INFORMATION PROVIDED section start

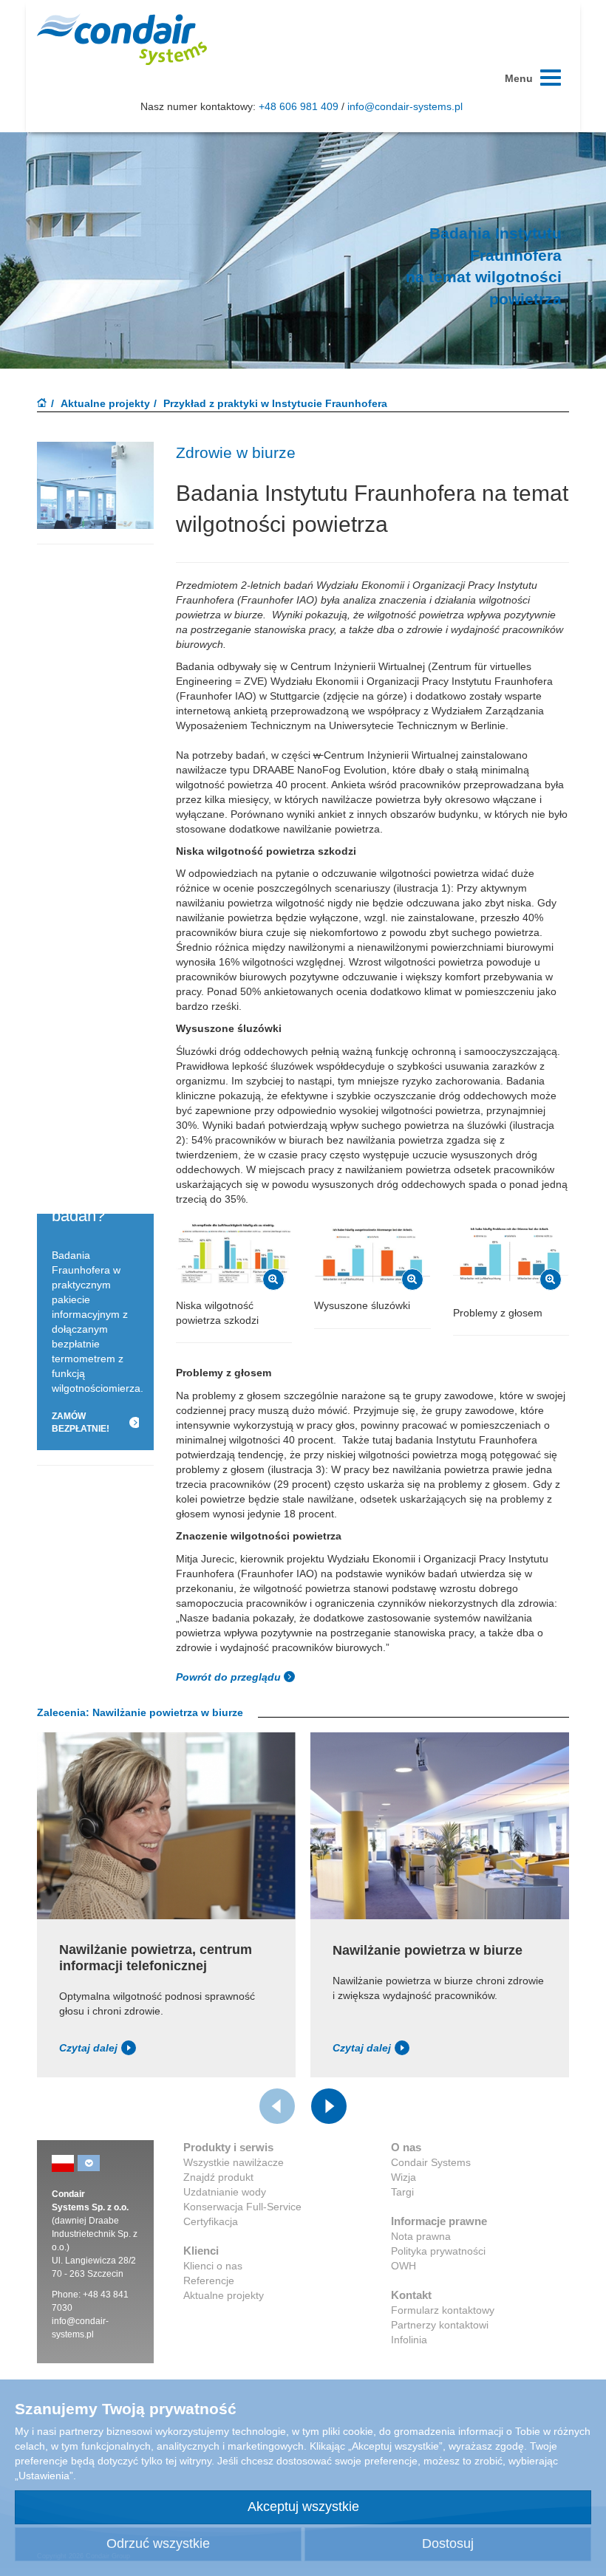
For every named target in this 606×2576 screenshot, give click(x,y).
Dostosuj (448, 2543)
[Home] (42, 404)
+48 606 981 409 (298, 106)
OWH (403, 2266)
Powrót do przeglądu (230, 1677)
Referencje (208, 2280)
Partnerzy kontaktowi (439, 2325)
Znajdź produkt (218, 2177)
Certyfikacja (210, 2221)
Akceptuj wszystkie (303, 2506)
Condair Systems (431, 2162)
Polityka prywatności (438, 2251)
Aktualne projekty (105, 403)
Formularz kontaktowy (442, 2310)
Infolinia (409, 2340)
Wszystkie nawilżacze (233, 2162)
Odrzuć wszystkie (158, 2543)
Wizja (403, 2177)
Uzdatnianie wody (224, 2192)
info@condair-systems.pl (405, 106)
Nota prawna (421, 2236)
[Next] (329, 2106)
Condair (122, 39)
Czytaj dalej (88, 2048)
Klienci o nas (212, 2266)
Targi (402, 2192)
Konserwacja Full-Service (242, 2207)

INFORMATION PROVIDED section end

◆ ASSIGNMENT ◆
Transcribe each of the records above precisely, with no pictures in the copy.

◆ EXERCISE RESULT ◆
For every named target in this 606×2576 screenshot, give click(x,y).
Dostosuj (448, 2543)
[Home] (42, 404)
+48 606 981 409 (298, 106)
OWH (403, 2266)
Powrót do przeglądu (230, 1677)
Referencje (208, 2280)
Partnerzy kontaktowi (439, 2325)
Znajdź produkt (218, 2177)
Certyfikacja (210, 2221)
Akceptuj wszystkie (303, 2506)
Condair Systems (431, 2162)
Polityka prywatności (438, 2251)
Aktualne projekty (105, 403)
Formularz kontaktowy (442, 2310)
Infolinia (409, 2340)
Wszystkie nawilżacze (233, 2162)
Odrzuć wszystkie (158, 2543)
Wizja (403, 2177)
Uzdatnianie wody (224, 2192)
info@condair-systems.pl (405, 106)
Nota prawna (421, 2236)
[Next] (329, 2106)
Condair (122, 39)
Czytaj dalej (88, 2048)
Klienci o nas (212, 2266)
Targi (402, 2192)
Konserwacja Full-Service (242, 2207)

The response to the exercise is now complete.